There are currently no approved antiviral drugs for flavivirus infection and most flaviviruses lack a vaccine. Structures of infectious particles are essential to map the vulnerabilities in the viral outer surface to design better therapeutics. However, structure determination of highly pathogenic flaviviruses is only possible in very few locations across the world where microscopes are contained in high biosecurity environments.

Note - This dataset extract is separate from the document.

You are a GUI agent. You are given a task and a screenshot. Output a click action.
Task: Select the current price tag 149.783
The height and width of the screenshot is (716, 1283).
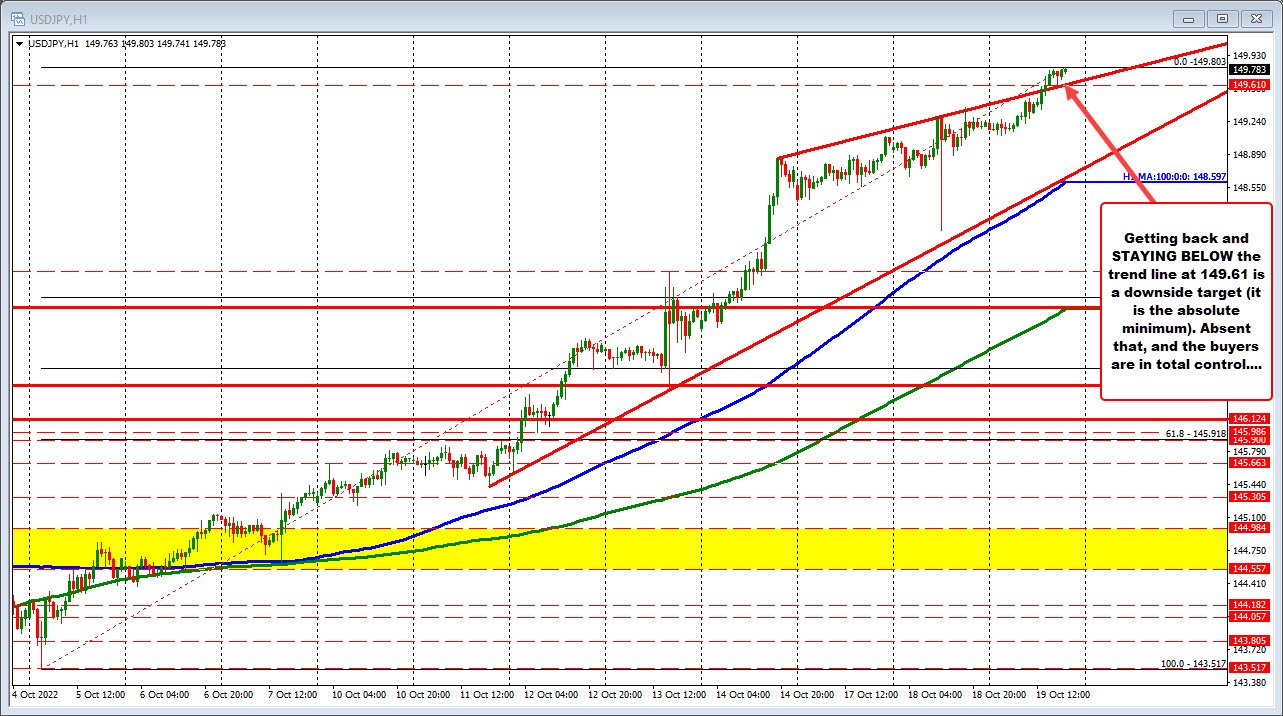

In the study, published in Nature Communications, a team led by Associate Professor Fasséli Coulibaly from Monash University and Associate Professor Daniel Watterson from the University of Queensland, have generated three new flavivirus structures using an approach that does not require the same level of containment.
This approach takes advantage of a unique flavivirus first isolated from mosquitoes in the Binjari area. The virus has no known vertebrate specifically human host, making it easy to manipulate without risk of human infection. The researchers used the Binjari virus as a platform to produce benign chimeric viruses with the outer shell of medically relevant viruses.
The team used the Ramaciotti Centre for Cryo-Electron Microscopy at Monash University to determine structures of the chimeric particles. They found that these viruses mimic the infectious particles of several pathogenic flaviviruses in the finest details. This provides a universal path to safe and rapid structure determination for existing and emerging flaviviruses.
Associate Professor Watterson said, because the structural proteins are derived from the human-infecting virus, the particles look like the pathogenic virus. It means that we can determine the structure of these proteins in a native context and that these particles can be used for vaccinal and diagnostic purposes.
Associate Professor Coulibaly said the level of detail of these models was unprecedented with the ability to visualize water molecules and tiny pocket factors nestled within the infectious particles.
Due to the impressive resolution of our structures, we were able to build accurate models for these viruses. We saw how the pocket factors bind to conserved parts found in all pathogenic flaviviruses. Their location suggests they could be the final linchpin to ensure the infectious particle is securely fastened before its release from the cell.